(Stored data entries)
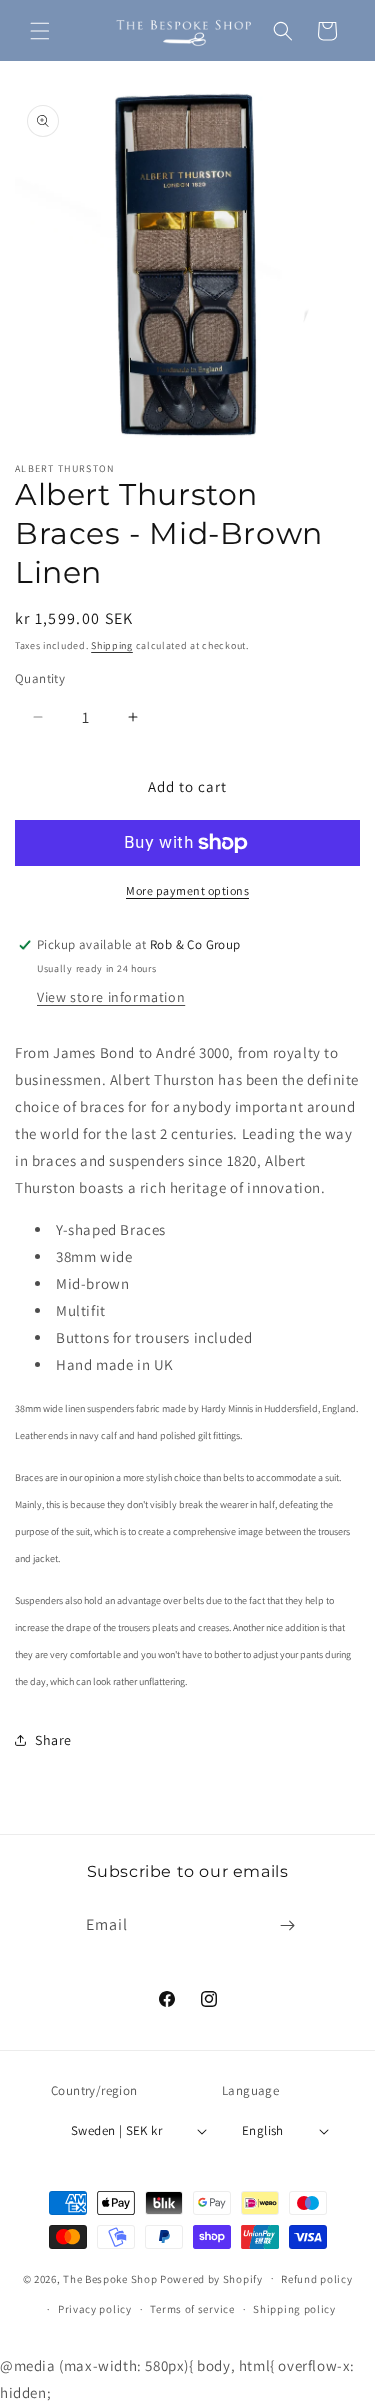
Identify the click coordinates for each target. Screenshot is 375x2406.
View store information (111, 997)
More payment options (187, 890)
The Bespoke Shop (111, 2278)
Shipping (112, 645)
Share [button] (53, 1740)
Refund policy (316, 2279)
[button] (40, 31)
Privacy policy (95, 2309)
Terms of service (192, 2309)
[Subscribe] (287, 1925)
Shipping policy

DIRECTIONS FOR THIS TASK: Beginning at the line that holds "Refund policy (316, 2279)", reproduce the lines exactly up to and including the final line of the entries.

REPLY TO THE TASK:
Refund policy (316, 2279)
[button] (40, 31)
Privacy policy (95, 2309)
Terms of service (192, 2309)
[Subscribe] (287, 1925)
Shipping policy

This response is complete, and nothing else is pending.